NIH Says, “Look Out, You Have Fallen Off a Cliff”

We can all agree that falling from a height is bad for one’s health.
Imagine, then, a lovely green field, at one end of which is a cliff. There are signs that say, “DANGER! Beware of the Cliff.” The local paramedics are well-trained and prompt. It is explicitly a crime to push someone off the cliff. With all that understood, if someone is, say, running to catch a football and topples off that cliff, shouldn’t we be screaming, “Why is there no fence?”
A fence along a cliff is a form of prevention—not treatment, not enforcement, but prevention. Keeping someone from falling off a cliff is always preferable to putting them in an ambulance and investigating whether or not they were shoved. Yet when it comes to so many other policies for mitigating the harm of alcohol and other drugs, prevention comes as an afterthought. This has never been so stark as it was last week, as the United States Department of Health and Human Services slashed funding, infrastructure, and staff dedicated specifically to preventing harms.

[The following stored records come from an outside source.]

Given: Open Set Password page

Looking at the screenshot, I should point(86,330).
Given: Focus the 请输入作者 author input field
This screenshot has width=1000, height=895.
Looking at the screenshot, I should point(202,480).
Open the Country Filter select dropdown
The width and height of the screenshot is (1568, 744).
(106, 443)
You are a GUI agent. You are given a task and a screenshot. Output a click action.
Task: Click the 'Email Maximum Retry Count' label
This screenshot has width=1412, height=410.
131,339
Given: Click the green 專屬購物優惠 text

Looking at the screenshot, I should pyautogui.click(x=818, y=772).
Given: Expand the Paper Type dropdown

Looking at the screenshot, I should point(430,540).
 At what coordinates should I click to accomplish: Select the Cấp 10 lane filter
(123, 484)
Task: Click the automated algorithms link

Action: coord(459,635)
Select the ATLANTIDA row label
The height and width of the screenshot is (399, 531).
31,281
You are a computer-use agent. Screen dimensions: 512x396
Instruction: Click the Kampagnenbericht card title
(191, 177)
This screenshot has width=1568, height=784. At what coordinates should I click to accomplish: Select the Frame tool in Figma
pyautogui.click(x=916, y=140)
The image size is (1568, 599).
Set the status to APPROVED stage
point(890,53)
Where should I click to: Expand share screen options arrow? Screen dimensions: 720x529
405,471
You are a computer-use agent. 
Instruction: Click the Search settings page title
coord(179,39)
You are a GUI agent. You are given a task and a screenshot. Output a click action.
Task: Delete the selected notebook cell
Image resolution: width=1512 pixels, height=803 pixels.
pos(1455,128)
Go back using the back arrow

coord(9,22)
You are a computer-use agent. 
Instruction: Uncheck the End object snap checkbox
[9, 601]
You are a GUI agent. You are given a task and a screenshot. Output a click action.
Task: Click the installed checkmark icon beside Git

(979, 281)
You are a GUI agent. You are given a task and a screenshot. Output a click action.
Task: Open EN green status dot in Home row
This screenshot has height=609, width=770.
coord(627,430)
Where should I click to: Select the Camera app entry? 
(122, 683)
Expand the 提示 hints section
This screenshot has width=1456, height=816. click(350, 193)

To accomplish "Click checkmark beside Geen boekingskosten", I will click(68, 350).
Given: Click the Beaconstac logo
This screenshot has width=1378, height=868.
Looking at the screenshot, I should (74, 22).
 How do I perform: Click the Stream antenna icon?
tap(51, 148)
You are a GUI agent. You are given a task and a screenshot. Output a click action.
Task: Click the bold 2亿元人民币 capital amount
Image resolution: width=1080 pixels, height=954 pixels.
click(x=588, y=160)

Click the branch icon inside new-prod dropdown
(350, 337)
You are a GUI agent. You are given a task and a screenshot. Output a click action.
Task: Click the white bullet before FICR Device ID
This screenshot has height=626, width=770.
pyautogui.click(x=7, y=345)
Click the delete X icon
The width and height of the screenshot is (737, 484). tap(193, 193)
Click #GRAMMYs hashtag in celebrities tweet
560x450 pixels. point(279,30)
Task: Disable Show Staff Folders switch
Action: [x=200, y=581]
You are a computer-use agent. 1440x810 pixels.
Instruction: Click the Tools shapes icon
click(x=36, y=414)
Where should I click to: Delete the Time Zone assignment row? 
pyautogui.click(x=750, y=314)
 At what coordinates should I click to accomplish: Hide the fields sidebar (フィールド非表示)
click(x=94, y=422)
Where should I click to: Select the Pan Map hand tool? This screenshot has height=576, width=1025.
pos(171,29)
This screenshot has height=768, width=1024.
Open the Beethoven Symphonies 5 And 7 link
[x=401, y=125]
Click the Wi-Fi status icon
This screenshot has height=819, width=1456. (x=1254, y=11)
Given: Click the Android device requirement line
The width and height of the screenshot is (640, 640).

The losses, both financial and technical, to those working in alcohol-related disease and harm are immediate. The STOP Act, dedicated to preventing underage alcohol use, is in limbo. The National Survey on Drug Use and Health has been completely de-staffed, a staggering loss of institutional knowledge. The alcohol epidemiology team at the Centers for Disease Control has been cut loose; these scientists provide the baseline understanding of national alcohol harms that every single advocate, researcher, and educator relies on. These are just some of the alcohol-centered resources that are gone, and alcohol-related harms are just one of the many toxicants, conditions, and diseases that have been left to run wild.
The loss, we must stress, goes far beyond the specific functions served by the abovementioned staff and projects. It threatens to decapitate—or, perhaps, desiccate—the country’s ability to address harms broadly and efficiently. Within the field of public health, there is a concept of interventions as points along a stream.
The Stream of Public Health Interventions
“Downstream” interventions are more direct to impacted individuals, stopping them at the point of harm, punishing them for causing it, or healing them once they’ve experienced it. Examples of downstream harms include refusing to serve intoxicated bar-goers, arresting people who drive while dangerously intoxicated, or funding “drying out” rooms for individuals who are acutely over-intoxicated.
“Upstream” interventions, on the other hand, passively affect a large swath of the population. These include price controls, restrictions on availability, limits on marketing, and proactive integration of non-alcoholic environments. These upstream options serve as the fence. Rather than knock a drink out of someone’s hands, or pick up the pieces once they’ve experienced acute or chronic harms, upstream prevention strategies keep people from ever coming close to the edge. The most smartly planned alcohol environment goes beyond a fence, to… well, to not building on the edge of a cliff in the first place.
NIH Cuts Leave U.S. Weak and Inefficient
The advantages of upstream prevention are not just philosophical. Research comparing different types of alcohol prevention strategies demonstrates that price controls are more than three times as cost-effective as dangerous driving interventions, and fully 14 times more cost-effective than interventions with problem drinkers. But there is a catch. Widely effective upstream interventions must be pursued at scale. A price increase at a single liquor store does little to change consumption. Banning alcohol ads only on, say, the 44 O’Shaughnessy MUNI route and no other public transit barely moves the needle on youth intention to drink. To pursue prevention strategies at that scale requires being able to understand alcohol harm at that scale—and that, in turn, requires the investment in resources and expertise that the U.S. Health and Human Services just obliterated.
By blindly slashing spending, the government has cost prevention efforts hundreds of millions, and very likely seeded the ground for thousands of preventable deaths.
There will be other opportunities for effective and widespread prevention. As long as there is a call to reduce the burden of alcohol-related morbidity and mortality, there will be pressure to maintain life-saving funding and resources. But for today, we mourn the hole in the fence that weakens us as a community and country. We fear for those who might fall through. And we, as both a professional field and a nation, must work to restore trust, understanding, and the embrace of prevention.